Family of Black teen found dead in sugar cane field says police didn't take his disappearance seriously

Questions in missing Louisiana teen's death
Questions in missing Louisiana teen's death 03:56

The family of a Black teenager who was found dead days after he was reported missing believes police did not take his disappearance seriously because of his race. Detectives in Louisiana are now investigating Quawan "Bobby" Charles' death as a homicide. 

There was no Amber Alert after he was reported missing, but police claim "all procedures were followed."

"People are angry. People are upset," Quawan Charles' cousin Celina Charles told "CBS This Morning" national correspondent Jericka Duncan.

Celina said her family wants answers in the 15-year-old's death and the investigation that followed.

The Charles family said Quawan was picked up on October 30 by a woman named Janet Irvin and her 17-year-old son. They allegedly picked him up outside his father's house in Baldwin, Louisiana, but Quawan's parents said they don't know the woman or her son and never consented to him leaving with them.

When Quawan's family reported him missing that night, they say police brushed off their concerns, speculating he was at a football game.

Celina said she believes race played a role in how the case has been investigated.

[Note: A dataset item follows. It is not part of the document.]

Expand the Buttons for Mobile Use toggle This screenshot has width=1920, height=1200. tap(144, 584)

"Most definitely, because they didn't notify the media. They didn't notify the community," she said. 

On November 2, the 15-year-old's body was found in a sugar cane field in Loreauville, 30 minutes from his home.

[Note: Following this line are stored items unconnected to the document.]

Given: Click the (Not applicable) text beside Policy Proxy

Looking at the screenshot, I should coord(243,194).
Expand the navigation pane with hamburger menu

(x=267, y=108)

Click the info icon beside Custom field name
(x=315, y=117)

The coroner's office says the teen likely drowned and had no injuries before his death. They also ruled the wounds on his face happened after his death and were likely caused by aquatic animals.

But according to the family's attorneys, the water in the sugar cane fields is very shallow.

"Those bodies of water barely go up to your knees. And so this isn't that Quawan tried to go for a swim," said Ronald Haley, one of the attorneys representing Quawan's family.

The attorneys said Irvin and her son have since packed up and left their home. Investigators said they have questioned the individuals believed to have been with Quawan before he disappeared and "are actively tracking their whereabouts."

Local activist Jamal Taylor helped the family raise over $250,000 in a GoFundMe campaign for the family to hire its own investigators and get a second autopsy.

"I was particularly disappointed by the lack of response from police in the matter. And so I immediately said, we need to do something about this," Taylor said.

"It shouldn't be incumbent upon the family to solve the crime of Quawan Charles," said Chase Trichell, another attorney representing the Charles family.

Many people, particularly Charles' family members, are pointing out the similarities between Quawan's injuries and Emmett Till's. In 1955 in Mississippi, two White men murdered 14-year-old Till for allegedly whistling at a White woman. His casket was left open at his mother's request so the world could see the brutality.

The Charles family released a photo of Quawan showing what he looked like when he was found. CBS News has opted not to show the image due to the graphic nature and the ongoing investigation.

"We felt like the world needed to see," Celina said about the photo.

The family is also waiting for full results of an independent autopsy.

The sheriff's office said in a statement that the homicide investigation continues and said they do have video of Quawan during his disappearance, but they are not yet releasing it to the public. 

CBS News has attempted to reach out to Janet Irvin and has not received a response.